--- START ---
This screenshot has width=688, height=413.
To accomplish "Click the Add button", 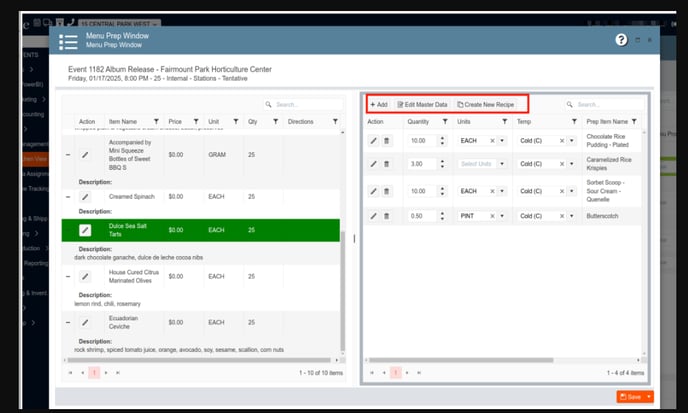I will click(x=378, y=104).
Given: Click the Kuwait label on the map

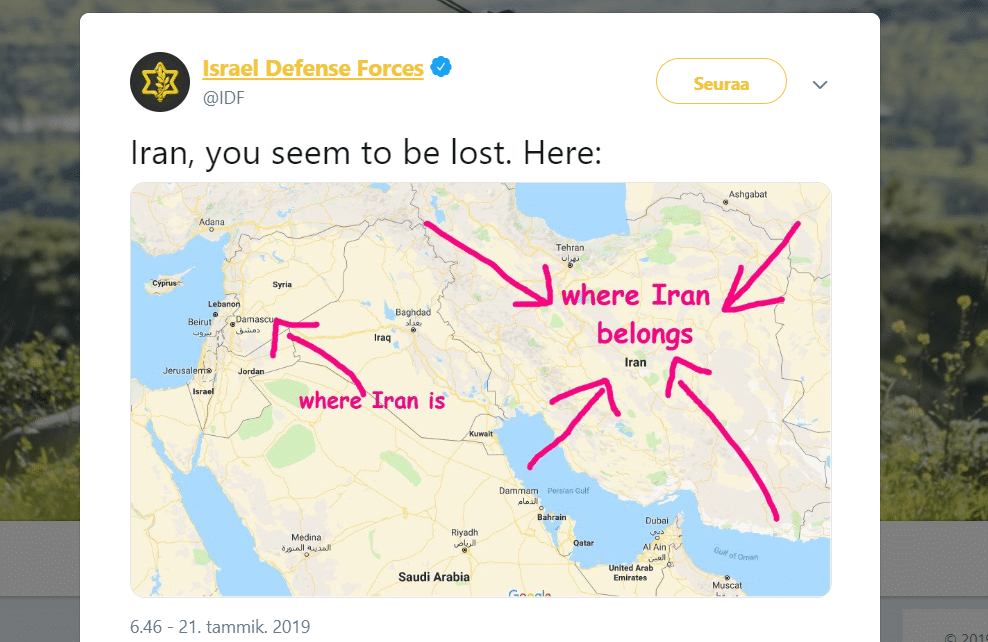Looking at the screenshot, I should click(x=481, y=433).
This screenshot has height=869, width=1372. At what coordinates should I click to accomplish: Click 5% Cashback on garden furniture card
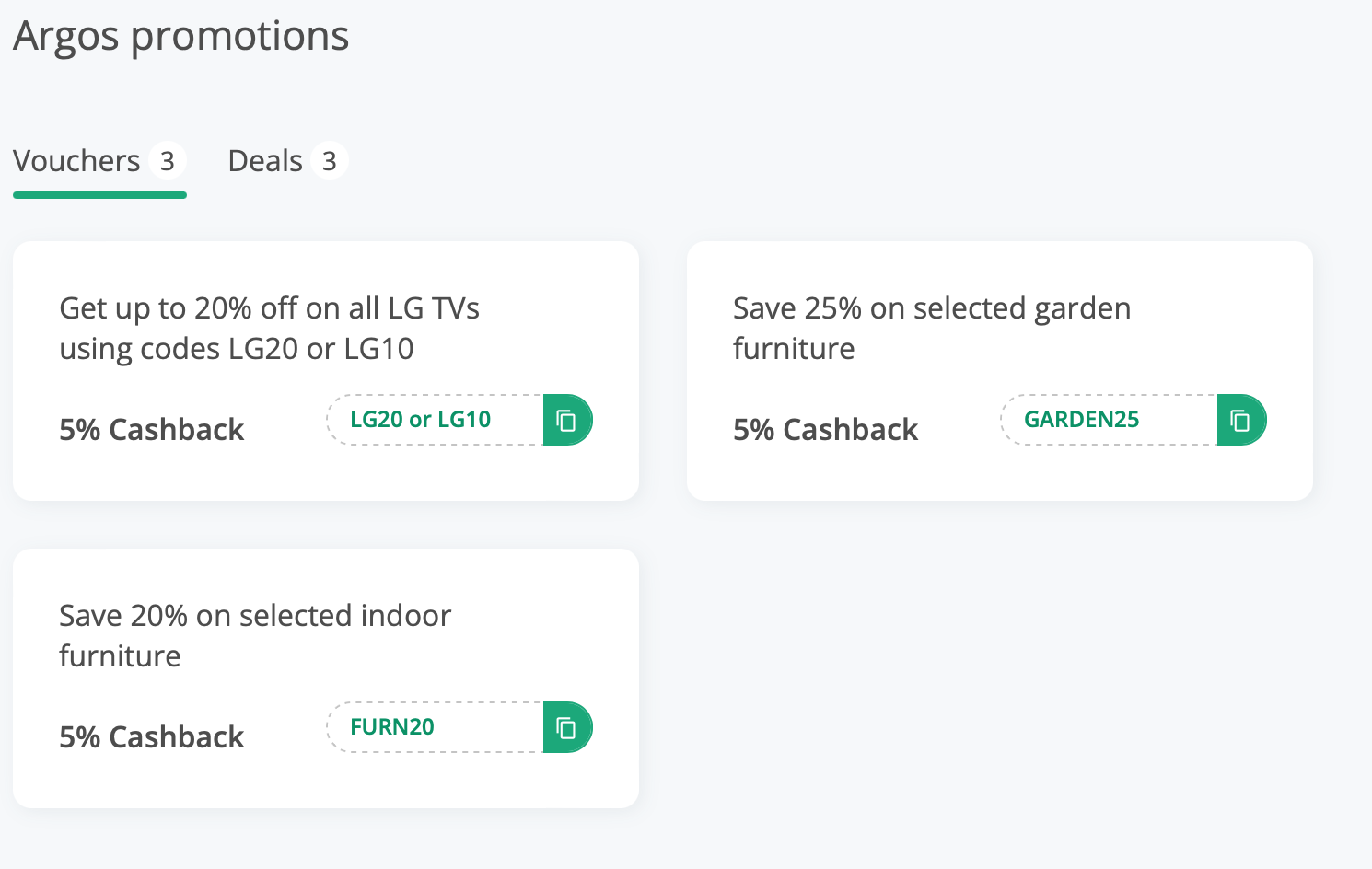coord(826,430)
--- END ---
**What is needed:**
Skip the pictures. Please copy exactly the lines from the one with "Given: Click the Kuwait label on the map" through the final line of the material above, both ends included.

**Result of this task:**
Given: Click the Kuwait label on the map

Looking at the screenshot, I should click(x=481, y=433).
This screenshot has height=869, width=1372. At what coordinates should I click to accomplish: Click 5% Cashback on garden furniture card
coord(826,430)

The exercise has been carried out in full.